◆ **Text segment**

------------------------------

POSTED: Friday, January 18, 2013 - 12:09pm
UPDATED: Friday, January 18, 2013 - 12:10pm
(CNN) — Militants strapping plastic explosives around the necks of foreign workers seized in the remote Algerian desert. Hostages secretly inventing disguises to escape their captors.
These are just some of the few concrete details that have emerged from the survivors of a massive terrorist assault on an Algerian gas field, an ordeal that is entering a third day.
It isn't clear how many hostages were initially seized by the Islamic militants, how many are still being held or how many have been killed. Some may still be hiding in the complex, according to the state-run Algerian Press Service.
The press service said Friday that an Algerian military operation freed 650 hostages, including 100 foreigners. At least 30 foreign workers are still unaccounted for, according to the unconfirmed media report.
It said there were numerous casualties in the military operation, without offering details.
Facing criticism that it didn't alert other countries before launching its military operation Thursday, Algeria said it had to act fast before the hostages were moved to another country.
Like most of the information about the situation, there are conflicting reports over whether the operation is still ongoing.
Algeria's state media reported it was over, but British Prime Minister David Cameron said Friday morning that the Algerians were still pursuing terrorists and possibly hostages at the large and complex site.
It all started Wednesday, when the al Qaeda-linked militants -- apparently angry about Algeria's support in a rout of their comrades in neighboring Mali -- targeted the remote gas field, which is operated by Algeria's state oil company in partnership with foreign companies, including Britain's BP and Norway's Statoil.
The massive gas field is in the southern Algerian town of In Amenas, just 60 kilometers (37 miles) from the Libyan border.

------------------------------

◆ **Recorded information**
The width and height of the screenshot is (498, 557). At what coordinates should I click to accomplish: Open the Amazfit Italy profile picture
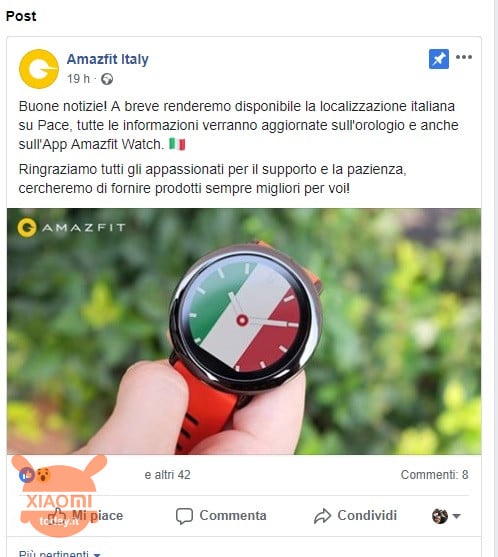click(x=39, y=69)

------------------------------

◆ **Brief**
Reproduce the passage of the Algerian gas field hostage report starting with "POSTED: Friday, January" and going on through "a third day.", character for character.

◆ **Result of the exercise**
POSTED: Friday, January 18, 2013 - 12:09pm
UPDATED: Friday, January 18, 2013 - 12:10pm
(CNN) — Militants strapping plastic explosives around the necks of foreign workers seized in the remote Algerian desert. Hostages secretly inventing disguises to escape their captors.
These are just some of the few concrete details that have emerged from the survivors of a massive terrorist assault on an Algerian gas field, an ordeal that is entering a third day.